Novas categorias abrangidas
O alargamento do benefício por exigência de fatura inclui várias atividades ligadas à cultura. Entre as novas despesas elegíveis encontram-se:
- Venda a retalho de livros em lojas especializadas
- Atividades culturais como teatro, música, dança e eventos literários
- Gestão e funcionamento de salas de espetáculos
- Serviços de bibliotecas e arquivos
- Museus
- Locais e monumentos históricos
Apesar de estas despesas já serem válidas desde o início do ano, só mais tarde estarão visíveis no sistema. Isto deve-se a adaptações técnicas necessárias para integrar estas novas categorias no e-Fatura. Assim, apenas a partir de abril será possível confirmar ou corrigir a classificação destas faturas.
Como funciona o benefício fiscal
O incentivo traduz-se na devolução de 15% do IVA pago nestas despesas, no âmbito do IRS.
No entanto, há algumas condições a ter em conta:
- O contribuinte tem de estar sujeito a IRS e ter imposto a pagar para poder beneficiar da dedução
- Existe um limite máximo anual de 250 euros para o conjunto das despesas abrangidas pela exigência de fatura
Ou seja, mesmo somando várias despesas elegíveis, o valor total do benefício não pode ultrapassar esse teto.
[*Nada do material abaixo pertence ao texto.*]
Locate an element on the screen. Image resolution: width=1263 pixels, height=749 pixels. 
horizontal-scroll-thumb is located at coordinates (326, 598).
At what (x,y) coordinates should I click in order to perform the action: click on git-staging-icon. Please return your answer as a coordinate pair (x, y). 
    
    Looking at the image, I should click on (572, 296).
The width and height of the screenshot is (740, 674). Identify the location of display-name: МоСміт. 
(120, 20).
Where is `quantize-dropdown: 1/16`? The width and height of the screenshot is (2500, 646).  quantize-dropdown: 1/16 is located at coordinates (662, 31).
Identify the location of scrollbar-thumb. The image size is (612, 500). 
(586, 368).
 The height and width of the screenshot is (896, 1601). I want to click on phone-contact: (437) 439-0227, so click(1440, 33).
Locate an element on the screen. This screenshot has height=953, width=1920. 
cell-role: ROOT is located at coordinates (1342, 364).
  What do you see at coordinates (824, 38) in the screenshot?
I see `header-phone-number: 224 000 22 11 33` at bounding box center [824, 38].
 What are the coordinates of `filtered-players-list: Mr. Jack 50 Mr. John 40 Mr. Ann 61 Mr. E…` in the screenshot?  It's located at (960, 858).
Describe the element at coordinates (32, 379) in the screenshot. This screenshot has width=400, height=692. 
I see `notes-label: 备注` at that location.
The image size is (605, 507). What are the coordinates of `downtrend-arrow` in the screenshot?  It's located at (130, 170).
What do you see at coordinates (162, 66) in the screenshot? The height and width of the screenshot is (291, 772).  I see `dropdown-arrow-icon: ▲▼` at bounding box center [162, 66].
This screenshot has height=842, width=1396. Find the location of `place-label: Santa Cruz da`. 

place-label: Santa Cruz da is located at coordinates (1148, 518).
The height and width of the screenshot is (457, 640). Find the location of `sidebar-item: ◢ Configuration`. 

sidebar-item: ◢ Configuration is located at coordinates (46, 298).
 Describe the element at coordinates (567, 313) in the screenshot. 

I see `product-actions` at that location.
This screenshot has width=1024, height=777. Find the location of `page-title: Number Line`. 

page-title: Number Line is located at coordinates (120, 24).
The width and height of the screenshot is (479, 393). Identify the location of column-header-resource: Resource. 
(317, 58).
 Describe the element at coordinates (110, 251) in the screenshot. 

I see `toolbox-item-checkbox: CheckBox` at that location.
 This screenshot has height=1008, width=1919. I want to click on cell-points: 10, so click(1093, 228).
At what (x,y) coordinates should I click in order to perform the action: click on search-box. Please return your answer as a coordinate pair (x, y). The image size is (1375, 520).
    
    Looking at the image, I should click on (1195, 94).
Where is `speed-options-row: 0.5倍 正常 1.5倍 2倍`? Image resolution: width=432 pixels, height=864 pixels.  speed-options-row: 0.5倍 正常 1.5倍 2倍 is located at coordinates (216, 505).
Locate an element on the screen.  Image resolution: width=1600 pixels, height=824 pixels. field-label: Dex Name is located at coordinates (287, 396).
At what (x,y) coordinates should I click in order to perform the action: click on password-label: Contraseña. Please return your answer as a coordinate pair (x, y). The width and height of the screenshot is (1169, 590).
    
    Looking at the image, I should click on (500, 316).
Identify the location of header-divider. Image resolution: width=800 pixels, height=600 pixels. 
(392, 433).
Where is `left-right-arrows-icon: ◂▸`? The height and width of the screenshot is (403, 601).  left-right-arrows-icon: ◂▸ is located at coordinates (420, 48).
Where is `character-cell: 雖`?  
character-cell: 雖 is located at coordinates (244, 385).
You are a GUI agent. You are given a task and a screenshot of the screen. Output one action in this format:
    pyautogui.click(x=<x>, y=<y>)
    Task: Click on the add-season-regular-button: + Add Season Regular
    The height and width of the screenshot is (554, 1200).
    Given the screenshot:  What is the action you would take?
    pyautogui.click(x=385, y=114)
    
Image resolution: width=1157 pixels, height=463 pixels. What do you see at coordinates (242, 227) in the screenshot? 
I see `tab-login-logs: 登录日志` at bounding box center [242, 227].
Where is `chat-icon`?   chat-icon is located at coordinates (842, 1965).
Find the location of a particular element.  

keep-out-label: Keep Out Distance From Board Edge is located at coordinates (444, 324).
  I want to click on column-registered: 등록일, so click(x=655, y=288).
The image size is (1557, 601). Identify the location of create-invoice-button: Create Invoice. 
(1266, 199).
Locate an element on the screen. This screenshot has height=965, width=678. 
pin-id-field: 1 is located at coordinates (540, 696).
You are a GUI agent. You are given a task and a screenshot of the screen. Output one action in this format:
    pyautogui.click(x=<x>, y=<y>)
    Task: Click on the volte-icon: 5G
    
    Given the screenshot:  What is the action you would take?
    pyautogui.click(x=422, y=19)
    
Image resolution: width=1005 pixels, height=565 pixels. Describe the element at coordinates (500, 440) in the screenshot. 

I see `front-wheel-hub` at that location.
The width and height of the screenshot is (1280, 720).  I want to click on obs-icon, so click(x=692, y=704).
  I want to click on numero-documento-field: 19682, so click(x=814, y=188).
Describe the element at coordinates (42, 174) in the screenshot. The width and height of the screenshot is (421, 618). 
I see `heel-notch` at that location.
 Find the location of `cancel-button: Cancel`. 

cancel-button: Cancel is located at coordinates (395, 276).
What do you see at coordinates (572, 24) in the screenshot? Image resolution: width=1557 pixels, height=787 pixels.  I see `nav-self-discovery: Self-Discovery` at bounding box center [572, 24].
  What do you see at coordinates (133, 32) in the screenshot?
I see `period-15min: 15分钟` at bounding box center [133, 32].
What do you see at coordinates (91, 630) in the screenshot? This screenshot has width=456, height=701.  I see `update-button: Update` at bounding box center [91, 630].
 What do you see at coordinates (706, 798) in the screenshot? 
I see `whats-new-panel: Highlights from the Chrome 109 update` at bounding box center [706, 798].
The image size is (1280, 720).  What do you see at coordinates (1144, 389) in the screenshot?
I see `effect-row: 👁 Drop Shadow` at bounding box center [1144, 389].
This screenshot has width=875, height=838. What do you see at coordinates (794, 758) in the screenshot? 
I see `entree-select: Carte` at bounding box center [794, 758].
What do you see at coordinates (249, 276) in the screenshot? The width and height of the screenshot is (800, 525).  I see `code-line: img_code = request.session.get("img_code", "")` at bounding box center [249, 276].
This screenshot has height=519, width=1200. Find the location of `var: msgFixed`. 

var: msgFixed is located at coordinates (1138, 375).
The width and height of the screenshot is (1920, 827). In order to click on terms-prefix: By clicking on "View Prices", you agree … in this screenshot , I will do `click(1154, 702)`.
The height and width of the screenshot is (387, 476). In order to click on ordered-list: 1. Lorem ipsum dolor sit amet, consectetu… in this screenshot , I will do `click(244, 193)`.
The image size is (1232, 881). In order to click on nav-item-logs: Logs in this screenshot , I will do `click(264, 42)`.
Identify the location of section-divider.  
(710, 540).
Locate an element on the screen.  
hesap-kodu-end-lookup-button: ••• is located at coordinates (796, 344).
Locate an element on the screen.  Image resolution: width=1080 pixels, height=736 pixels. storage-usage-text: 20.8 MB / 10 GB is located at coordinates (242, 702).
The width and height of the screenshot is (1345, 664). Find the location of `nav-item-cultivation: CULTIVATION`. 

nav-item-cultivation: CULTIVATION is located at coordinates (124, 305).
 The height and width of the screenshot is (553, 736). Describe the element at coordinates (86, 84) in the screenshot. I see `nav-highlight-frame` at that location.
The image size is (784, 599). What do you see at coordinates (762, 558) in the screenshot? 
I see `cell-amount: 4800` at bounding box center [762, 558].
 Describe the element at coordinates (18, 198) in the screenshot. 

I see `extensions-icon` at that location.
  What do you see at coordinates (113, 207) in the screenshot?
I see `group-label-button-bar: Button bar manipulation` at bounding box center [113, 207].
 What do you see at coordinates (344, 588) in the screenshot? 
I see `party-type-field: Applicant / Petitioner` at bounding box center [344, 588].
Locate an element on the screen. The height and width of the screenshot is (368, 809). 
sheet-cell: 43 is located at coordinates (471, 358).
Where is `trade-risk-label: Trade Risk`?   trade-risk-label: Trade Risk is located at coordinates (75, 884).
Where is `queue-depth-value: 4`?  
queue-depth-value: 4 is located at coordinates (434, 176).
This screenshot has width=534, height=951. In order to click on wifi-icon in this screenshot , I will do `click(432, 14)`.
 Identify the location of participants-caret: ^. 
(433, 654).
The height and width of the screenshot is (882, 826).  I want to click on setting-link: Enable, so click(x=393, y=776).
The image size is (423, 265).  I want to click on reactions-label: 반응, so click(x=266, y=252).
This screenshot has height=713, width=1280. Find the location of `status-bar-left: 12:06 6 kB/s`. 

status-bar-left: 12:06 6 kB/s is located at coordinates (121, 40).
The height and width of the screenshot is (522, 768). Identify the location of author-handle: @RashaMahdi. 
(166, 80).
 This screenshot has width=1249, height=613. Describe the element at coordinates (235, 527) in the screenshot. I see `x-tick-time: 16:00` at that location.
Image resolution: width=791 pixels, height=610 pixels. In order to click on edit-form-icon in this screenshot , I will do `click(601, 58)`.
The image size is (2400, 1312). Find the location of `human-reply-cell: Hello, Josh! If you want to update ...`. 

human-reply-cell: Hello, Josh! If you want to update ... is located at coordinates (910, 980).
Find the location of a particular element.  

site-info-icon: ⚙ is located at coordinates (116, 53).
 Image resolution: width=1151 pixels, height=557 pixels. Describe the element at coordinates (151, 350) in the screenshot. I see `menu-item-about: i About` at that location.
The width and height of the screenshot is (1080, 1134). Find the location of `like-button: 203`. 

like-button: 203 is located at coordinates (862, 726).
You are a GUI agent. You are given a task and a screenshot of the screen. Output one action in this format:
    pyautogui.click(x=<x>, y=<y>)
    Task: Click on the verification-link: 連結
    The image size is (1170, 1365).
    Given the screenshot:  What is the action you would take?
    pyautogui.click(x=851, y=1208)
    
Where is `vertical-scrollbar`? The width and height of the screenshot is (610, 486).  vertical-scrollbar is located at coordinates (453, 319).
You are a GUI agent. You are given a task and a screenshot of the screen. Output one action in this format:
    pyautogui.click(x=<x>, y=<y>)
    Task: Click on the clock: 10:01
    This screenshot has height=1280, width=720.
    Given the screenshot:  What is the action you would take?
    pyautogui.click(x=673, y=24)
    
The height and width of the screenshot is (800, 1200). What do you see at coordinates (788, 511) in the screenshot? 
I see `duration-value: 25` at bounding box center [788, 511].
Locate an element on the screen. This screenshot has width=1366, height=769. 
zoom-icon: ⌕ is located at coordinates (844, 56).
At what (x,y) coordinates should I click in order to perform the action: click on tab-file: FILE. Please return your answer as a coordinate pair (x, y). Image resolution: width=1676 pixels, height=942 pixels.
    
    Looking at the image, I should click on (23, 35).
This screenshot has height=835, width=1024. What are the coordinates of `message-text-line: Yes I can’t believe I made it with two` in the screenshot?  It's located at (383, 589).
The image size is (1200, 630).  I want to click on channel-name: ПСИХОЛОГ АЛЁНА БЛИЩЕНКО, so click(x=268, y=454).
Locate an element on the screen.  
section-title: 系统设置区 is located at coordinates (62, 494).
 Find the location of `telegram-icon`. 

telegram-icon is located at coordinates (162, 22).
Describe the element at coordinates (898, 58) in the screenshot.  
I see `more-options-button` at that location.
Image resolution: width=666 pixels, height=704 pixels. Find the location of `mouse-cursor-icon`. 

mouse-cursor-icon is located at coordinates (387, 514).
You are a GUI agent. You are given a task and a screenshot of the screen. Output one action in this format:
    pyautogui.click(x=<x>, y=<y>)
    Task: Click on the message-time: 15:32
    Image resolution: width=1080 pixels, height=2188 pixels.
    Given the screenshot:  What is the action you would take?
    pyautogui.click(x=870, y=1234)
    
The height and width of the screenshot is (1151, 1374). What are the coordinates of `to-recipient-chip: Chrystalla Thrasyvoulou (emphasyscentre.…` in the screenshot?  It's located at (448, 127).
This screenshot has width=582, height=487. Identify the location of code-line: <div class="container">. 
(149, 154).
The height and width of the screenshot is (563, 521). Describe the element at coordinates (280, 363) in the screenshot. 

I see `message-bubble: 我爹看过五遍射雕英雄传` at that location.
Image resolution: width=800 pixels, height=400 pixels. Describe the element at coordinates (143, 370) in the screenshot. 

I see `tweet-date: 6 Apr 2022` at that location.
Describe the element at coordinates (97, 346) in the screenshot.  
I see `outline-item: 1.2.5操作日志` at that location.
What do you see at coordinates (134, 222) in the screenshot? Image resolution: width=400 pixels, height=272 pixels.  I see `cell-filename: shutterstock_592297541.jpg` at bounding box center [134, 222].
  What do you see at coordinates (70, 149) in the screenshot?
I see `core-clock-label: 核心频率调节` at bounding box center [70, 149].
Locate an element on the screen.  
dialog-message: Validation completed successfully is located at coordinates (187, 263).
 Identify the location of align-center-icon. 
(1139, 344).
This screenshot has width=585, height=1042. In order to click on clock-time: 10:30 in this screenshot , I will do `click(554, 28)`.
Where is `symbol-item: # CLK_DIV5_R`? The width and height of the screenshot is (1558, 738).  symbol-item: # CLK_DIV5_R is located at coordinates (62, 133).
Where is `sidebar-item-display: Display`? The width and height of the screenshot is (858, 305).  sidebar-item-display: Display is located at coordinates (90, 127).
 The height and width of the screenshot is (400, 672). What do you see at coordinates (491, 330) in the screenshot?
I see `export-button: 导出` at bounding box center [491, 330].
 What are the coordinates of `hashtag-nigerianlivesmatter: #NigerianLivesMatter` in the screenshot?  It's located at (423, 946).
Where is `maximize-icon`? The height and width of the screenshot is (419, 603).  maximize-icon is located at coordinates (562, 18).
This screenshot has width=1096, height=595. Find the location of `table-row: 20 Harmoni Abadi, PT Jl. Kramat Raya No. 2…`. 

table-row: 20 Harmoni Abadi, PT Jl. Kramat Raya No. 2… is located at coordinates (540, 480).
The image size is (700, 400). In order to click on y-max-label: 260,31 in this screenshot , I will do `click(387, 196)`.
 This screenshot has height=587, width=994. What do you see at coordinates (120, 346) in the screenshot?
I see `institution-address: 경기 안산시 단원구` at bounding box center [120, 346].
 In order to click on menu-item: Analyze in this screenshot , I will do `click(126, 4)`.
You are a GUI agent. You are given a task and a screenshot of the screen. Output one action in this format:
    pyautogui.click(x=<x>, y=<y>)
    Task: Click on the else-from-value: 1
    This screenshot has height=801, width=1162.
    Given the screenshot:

Limites e particularidades
Para atingir o valor máximo de dedução, será necessário acumular despesas relativamente elevadas, já que apenas uma parte do IVA é devolvida. Além disso, a percentagem de devolução varia consoante o tipo de despesa.
Por exemplo, há categorias que permitem recuperar uma percentagem superior do IVA. É o caso dos transportes públicos, onde pode ser devolvido até 100% do IVA, o que facilita atingir o limite máximo com menos despesa.
Importa ainda distinguir este benefício do aplicado às despesas gerais familiares. Embora ambos tenham limites semelhantes, funcionam de forma diferente: nas despesas gerais, é considerada uma percentagem do valor total da fatura (e não apenas o IVA), o que permite alcançar o benefício máximo com um montante global mais reduzido.